### Directions for this task
Only the lines from the one containing "Task: Favorite the" to the end of the material are to be copied, exactly and in full; images stay out.
____________________
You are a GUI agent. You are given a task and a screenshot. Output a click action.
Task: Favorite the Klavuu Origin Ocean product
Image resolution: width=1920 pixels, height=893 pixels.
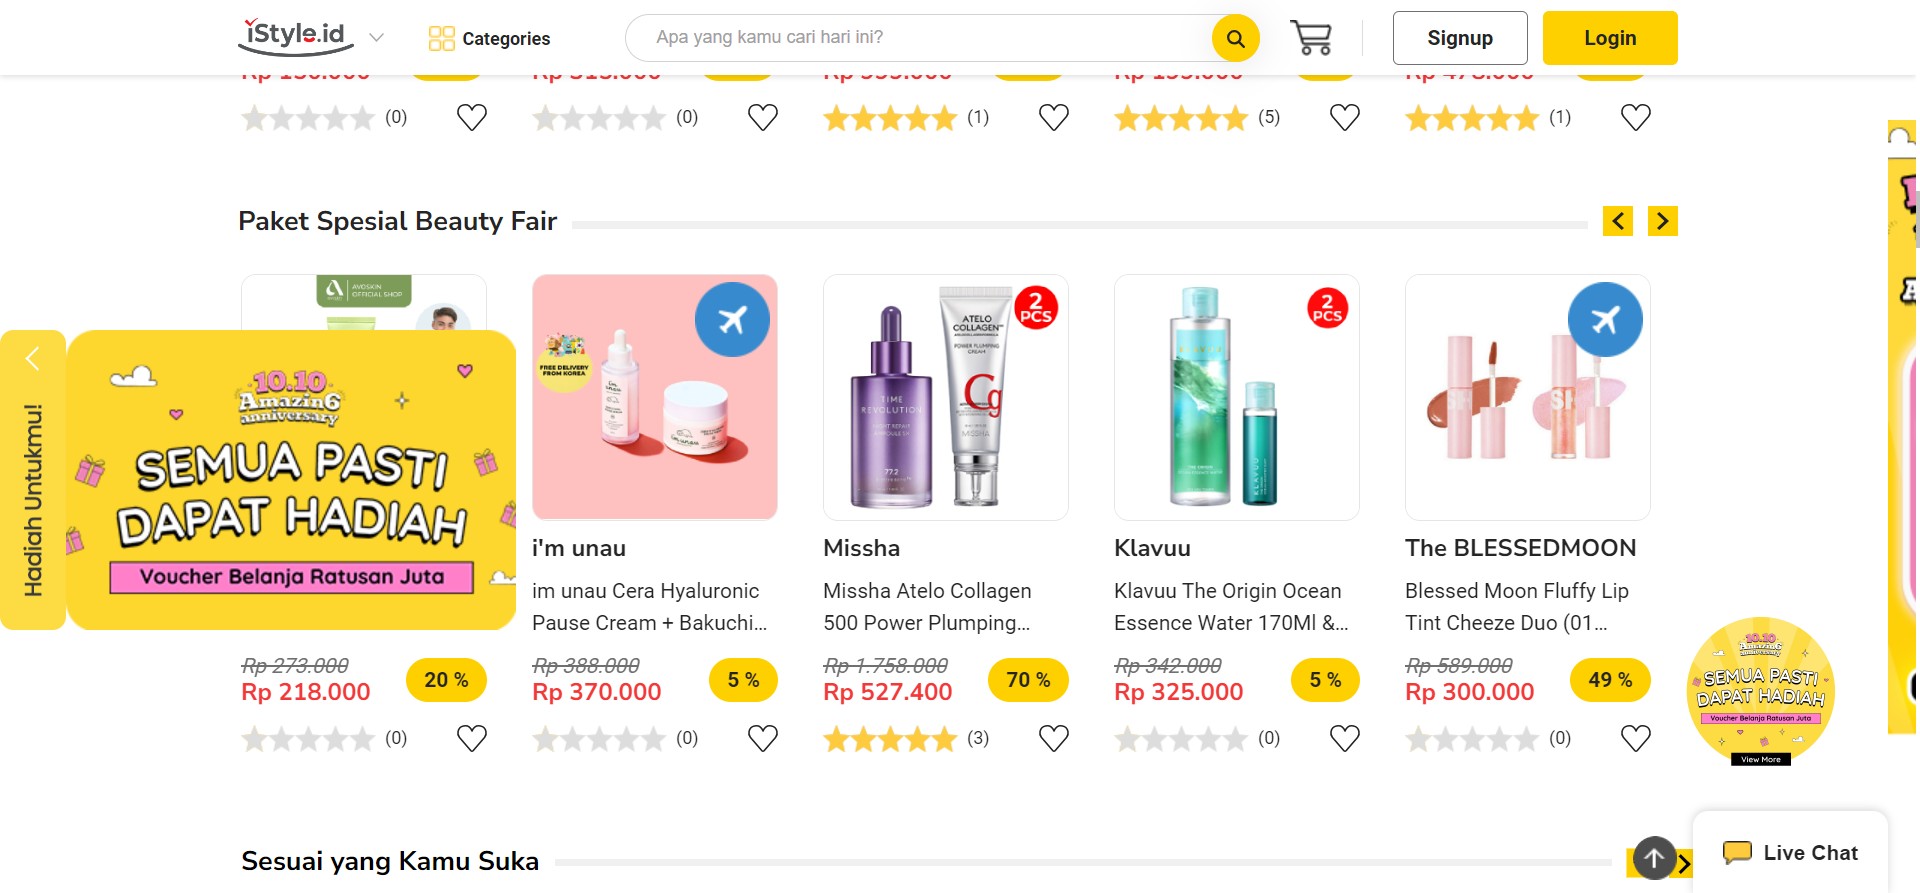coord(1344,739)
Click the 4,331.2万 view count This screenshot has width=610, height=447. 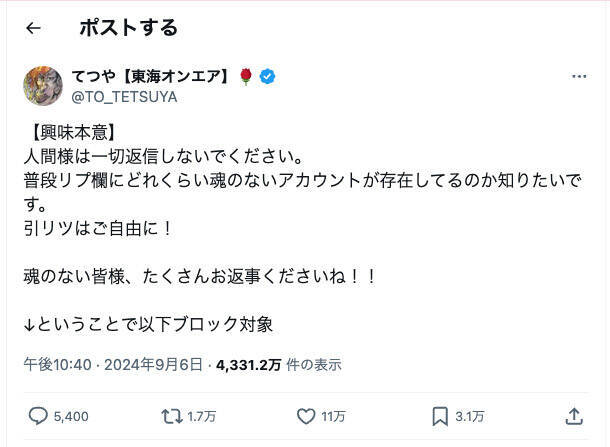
____________________
### Solved exercise
Task: Favorite the Klavuu Origin Ocean product
Image resolution: width=1920 pixels, height=893 pixels.
coord(1344,739)
Click the 4,331.2万 view count This screenshot has width=610, height=447. 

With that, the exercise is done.